Verschil tussen samengestelde en ontledende microscopen

Ontleden en samengestelde lichtmicroscopen zijn beide optische microscopen die zichtbaar licht gebruiken om een ​​afbeelding te creëren. Beide soorten microscoop vergroten een object door licht door prisma's en lenzen te focussen en het op een monster te richten, maar de verschillen tussen deze microscopen zijn aanzienlijk. Het belangrijkste is dat dissectiemicroscopen bedoeld zijn om de oppervlaktekenmerken van een monster te bekijken, terwijl samengestelde microscopen zijn ontworpen om door een monster te kijken.

Hoe een microscoop werkt

Zowel ontledende als samengestelde lichtmicroscopen werken door licht dat door een monster wordt gereflecteerd en gebroken, op te vangen en om te leiden. Samengestelde microscopen vangen ook licht op dat door een monster wordt doorgelaten. Licht wordt opgevangen door bi-convexe lenzen boven het preparaat; dit worden objectieflenzen genoemd. Samengestelde microscopen hebben verschillende objectieven van verschillende sterktes, die van 40 tot 1000 keer vergroten. Het punt waarop het licht wordt omgeleid - of geconvergeerd - wordt het brandpunt genoemd. Het beeld in het brandpunt wordt vergroot weergegeven voor de waarnemer. De afstand tussen het brandpunt en de eerste lens wordt de werkafstand genoemd.

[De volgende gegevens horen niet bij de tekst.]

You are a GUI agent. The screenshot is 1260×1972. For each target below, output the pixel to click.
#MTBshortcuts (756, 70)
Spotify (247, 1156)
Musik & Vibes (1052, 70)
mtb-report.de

Microscopen met een kleinere werkafstand hebben een grotere vergrotingskracht dan die met een langere.

Microscopen ontleden

De dissectiemicroscoop wordt ook wel stereomicroscoop genoemd. Omdat hij een lange werkafstand heeft, tussen de 25 en 150 mm, heeft hij een lager vergrotingsvermogen. Dit geeft de gebruiker de mogelijkheid om het monster te manipuleren, zelfs kleine dissecties onder de microscoop uit te voeren. Er kunnen ook levende exemplaren worden waargenomen. Een typische studentenstereoscoop kan twee tot 70 keer vergroten door zijn ene objectieflens. Met een stereoscoop kan het licht van bovenaf op het preparaat worden gericht, waardoor een driedimensionaal beeld ontstaat.

Samengestelde microscopen

Samengestelde lichtmicroscopen worden vaak gebruikt om voorwerpen te bekijken die te klein zijn om met het blote oog te zien. Ze hebben verschillende sterktes van objectieve lenzen en vertrouwen op licht dat van onder het monster schijnt. Dit vereist dat een exemplaar zeer dun en ten minste gedeeltelijk doorschijnend is. De meeste exemplaren worden gekleurd, in plakjes gesneden en op een glasplaatje geplaatst om te bekijken. Een samengestelde microscoop kan tot 1000 keer vergroten en biedt de mogelijkheid om veel meer details te zien. De werkafstand varieert van 0,14 tot 4 mm.

Verschillen in toepassing

Een samengestelde microscoop wordt gebruikt om ultradunne stukjes van grotere objecten te observeren. Voorbeelden zijn de stengel van een plant of een dwarsdoorsnede van een menselijk bloedvat. In beide gevallen is het exemplaar niet levend. Het stuk wordt op een glaasje geplaatst en gekleurd met kleurstoffen om kenmerken te benadrukken. Een stereoscoop kan worden gebruikt voor items waar licht niet doorheen kan schijnen. De werkelijke kleuren van het monster worden waargenomen en het monster kan door de waarnemer worden gemanipuleerd terwijl het wordt bekeken. De ingewikkeldheid van vlindervleugels, het detail van een schorpioenklauw en het weefsel in een stof zijn enkele voorbeelden van items die bekeken kunnen worden. Stereoscopen kunnen ook worden gebruikt om sommige levende organismen, zoals die in vijverwater, te observeren.